AI summaries in online search influence users' attitudes
Yiwei Xu, Saloni Dash, Sungha Kang, Wang Liao, Emma S. Spiro
TL;DR
This study experimentally tests how AI-generated summaries embedded in search results influence users' attitudes, behavioral intentions, and policy support across four health topics. By manipulating the presence, placement, and framing (benefit vs harm) of AI summaries, the researchers show that AI summaries can bias judgments toward the summarized stance, with top placement amplifying attitude shifts. Moderators including issue familiarity and general trust in AI modulate these effects, and harm-framed summaries are perceived as more useful. The findings highlight important design and regulatory considerations for AI-enabled information ecosystems and the potential for heuristic processing to shape public opinion online.
Abstract
This study examined how AI-generated summaries, which have become visually prominent in online search results, affect how users think about different issues. In a preregistered randomized controlled experiment, participants (N = 2,004) viewed mock search result pages varying in the presence (vs. absence), placement (top vs. middle), and stance (benefit-framed vs. harm-framed) of AI-generated summaries across four publicly debated topics. Compared to a no-summary control group, participants exposed to AI-generated summaries reported issue attitudes, behavioral intentions, and policy support that aligned more closely with the AI summary stance.
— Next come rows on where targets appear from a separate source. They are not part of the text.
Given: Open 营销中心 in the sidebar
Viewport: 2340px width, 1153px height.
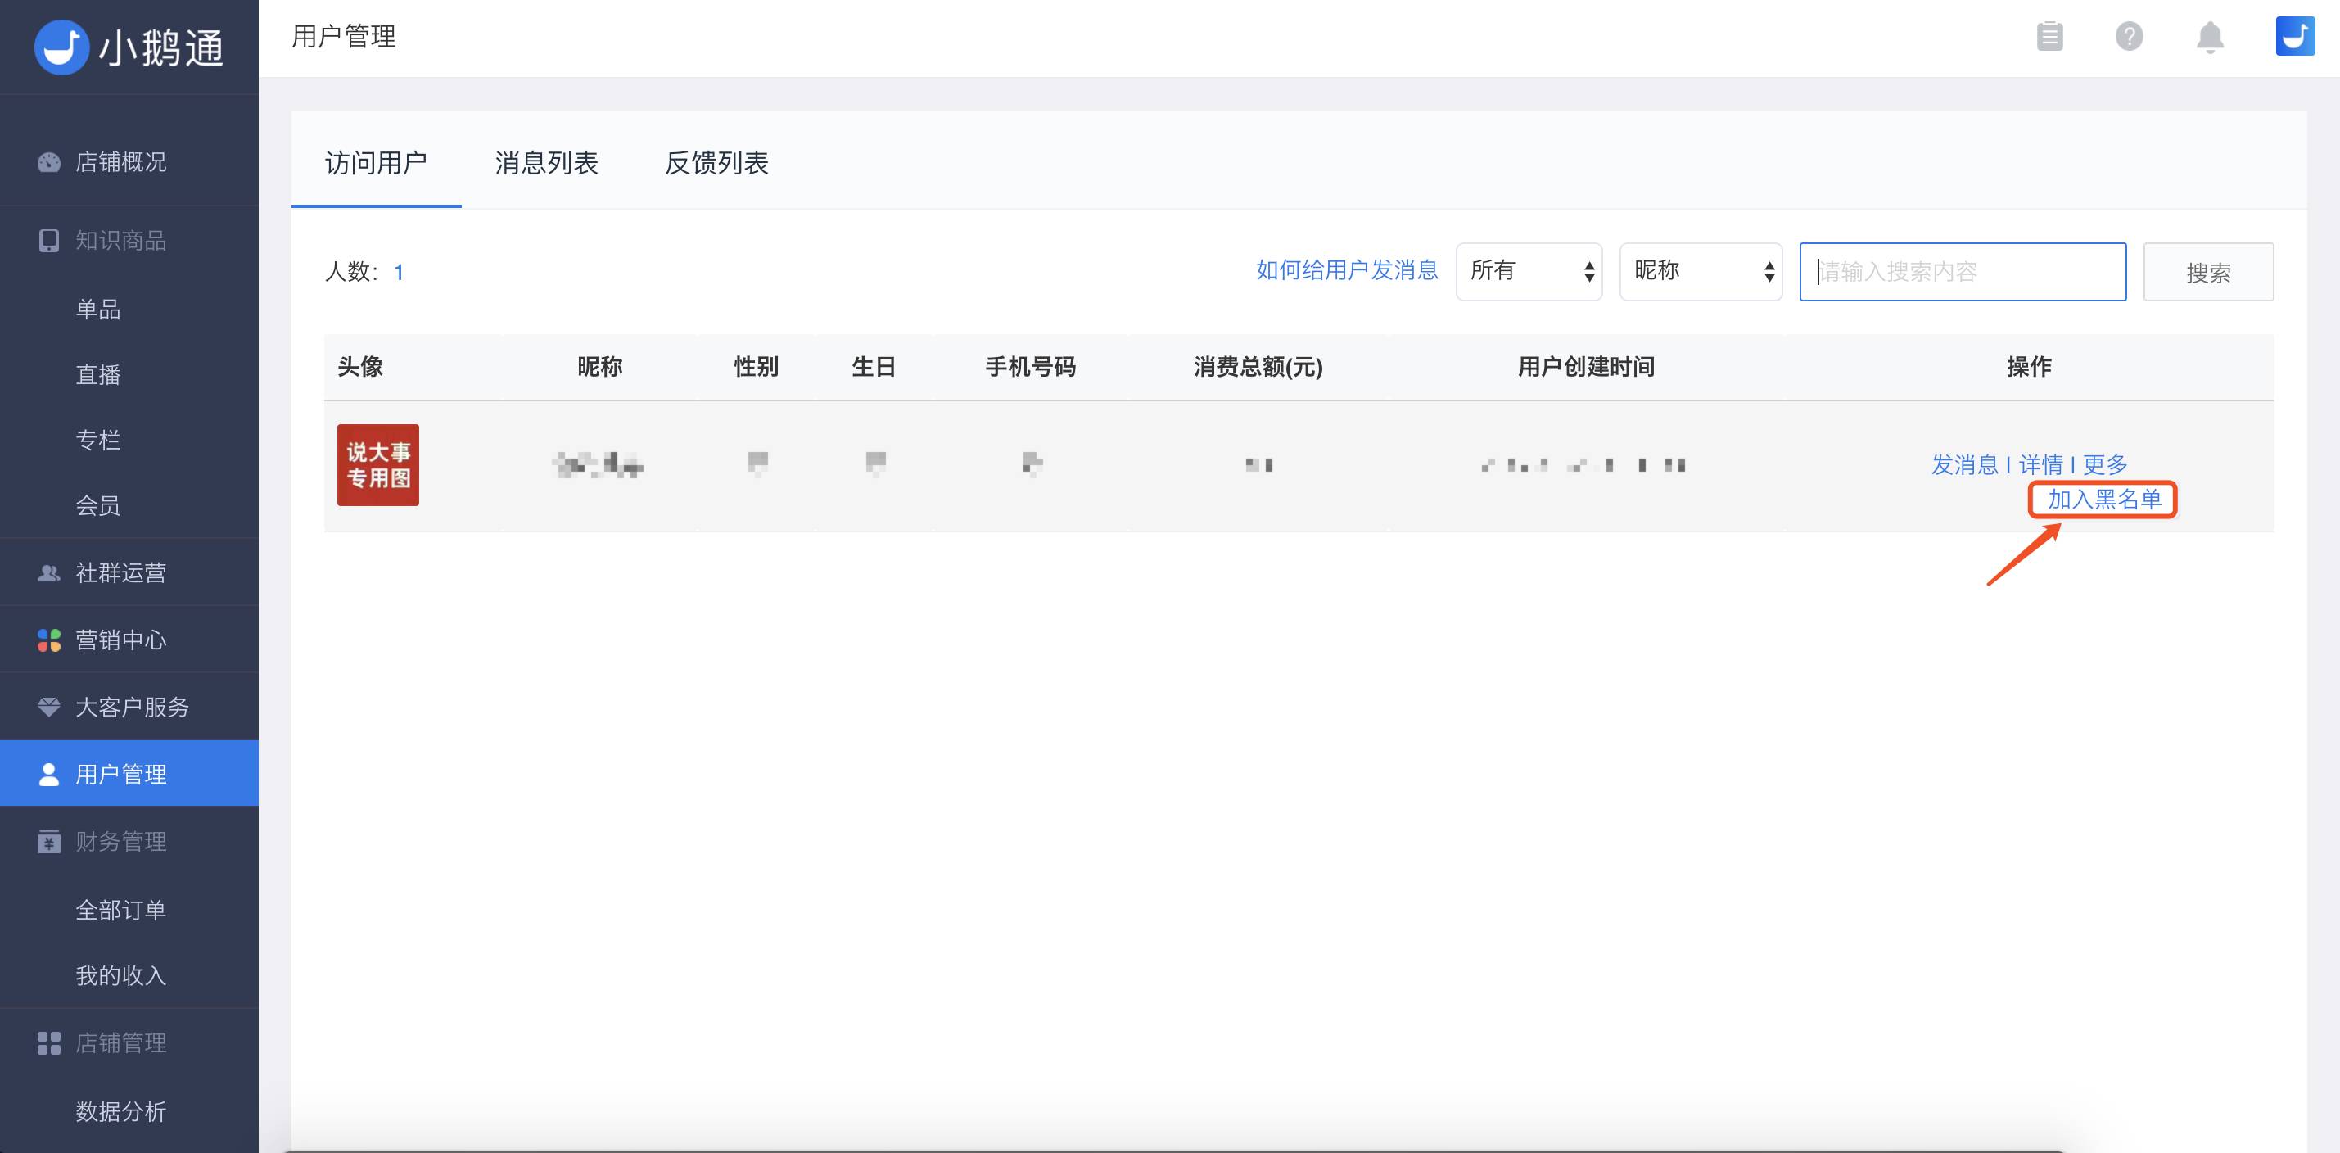Looking at the screenshot, I should (120, 641).
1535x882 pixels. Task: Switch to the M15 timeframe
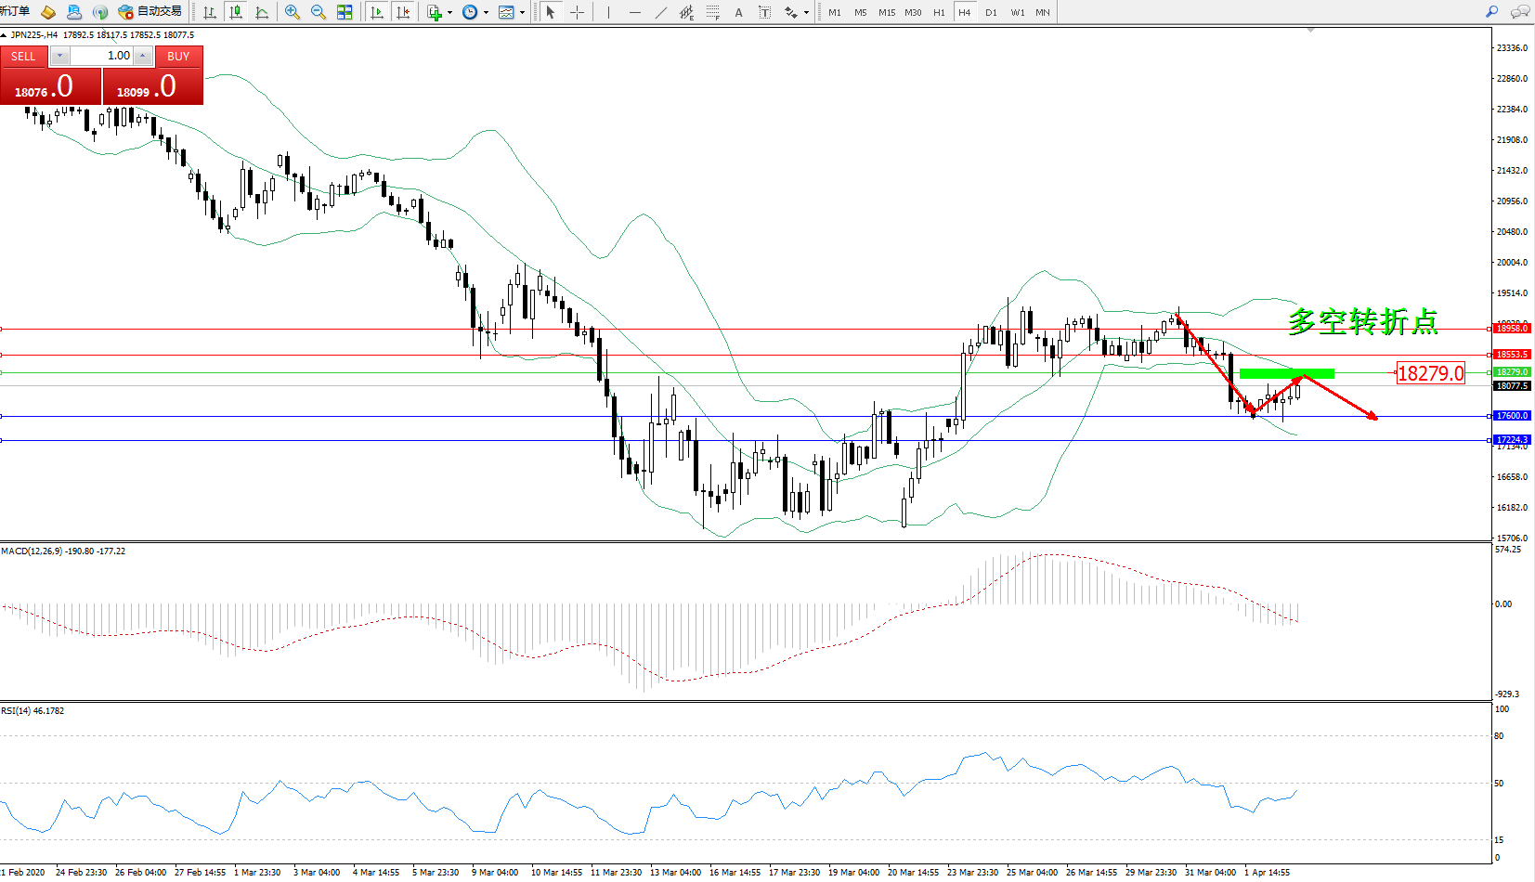(x=887, y=12)
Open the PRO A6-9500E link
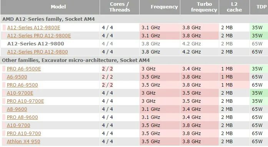This screenshot has width=268, height=147. (x=24, y=69)
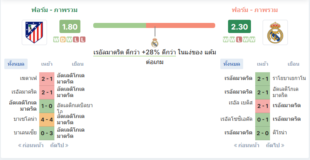Viewport: 310px width, 160px height.
Task: Go to ถัดไป in Atletico results
Action: click(x=59, y=145)
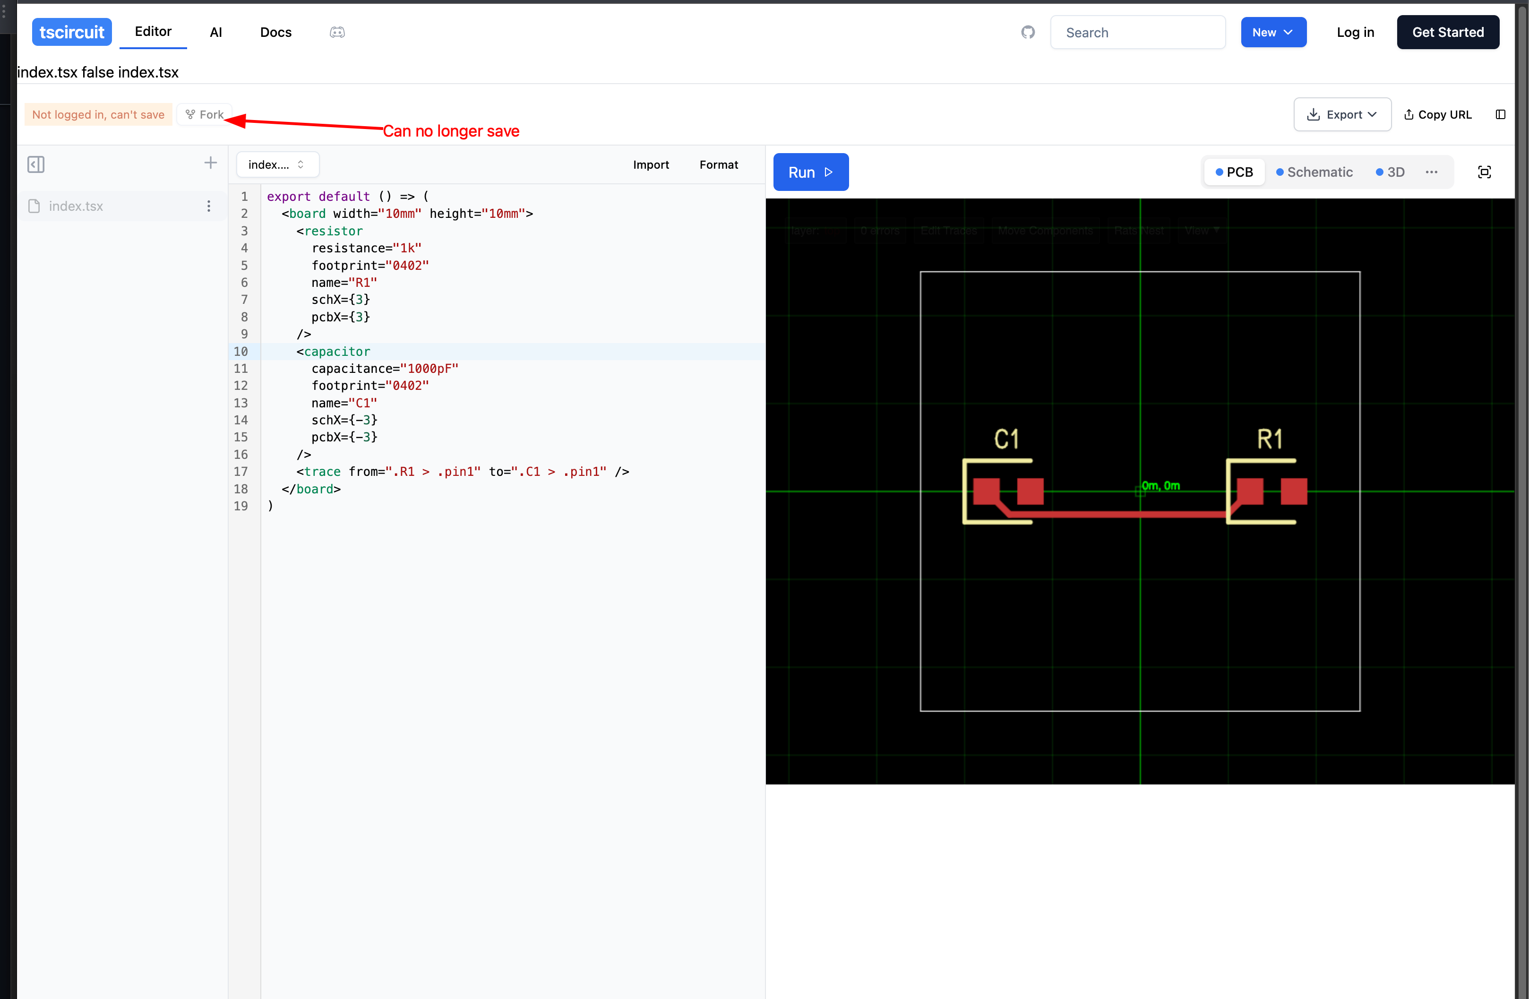
Task: Toggle the right panel layout icon
Action: 1500,114
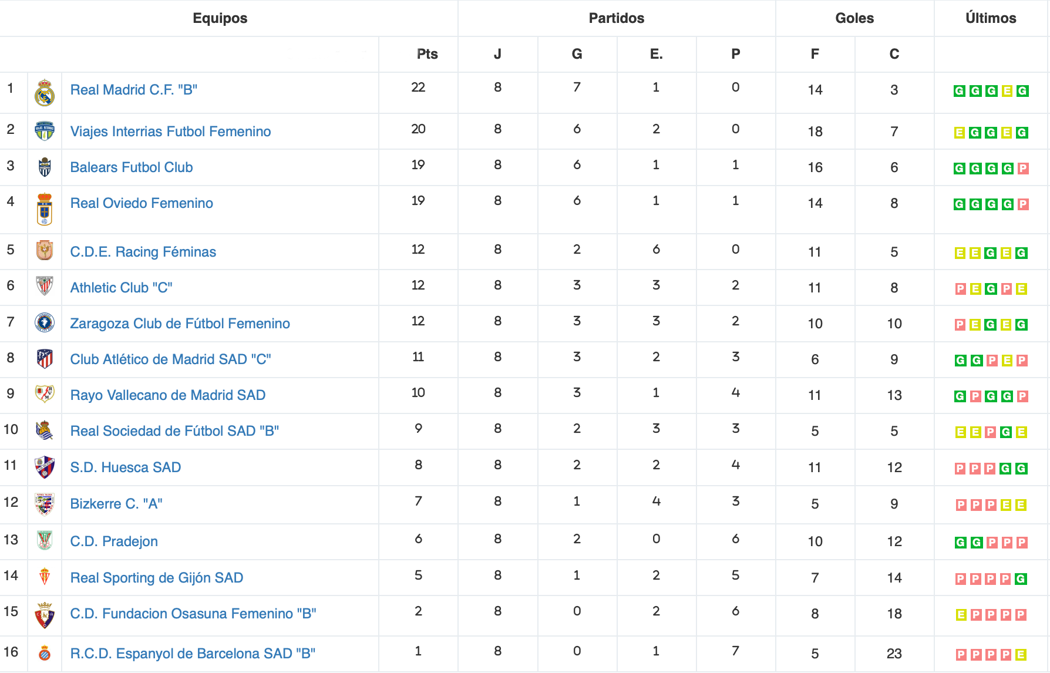Click the Atlético de Madrid crest icon
Image resolution: width=1050 pixels, height=673 pixels.
click(x=45, y=358)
The summaries placed at the top of the page produced stronger shifts in users' issue attitudes (but not behavioral intentions or policy support) than those placed at the middle of the page. We also observed moderating effects from issue familiarity and general trust toward AI. In addition, users perceived the AI summaries more useful when it emphasized health harms versus benefits. These findings suggest that AI-generated search summaries can significantly shape public perceptions, raising important implications for the design and regulation of AI-integrated information ecosystems.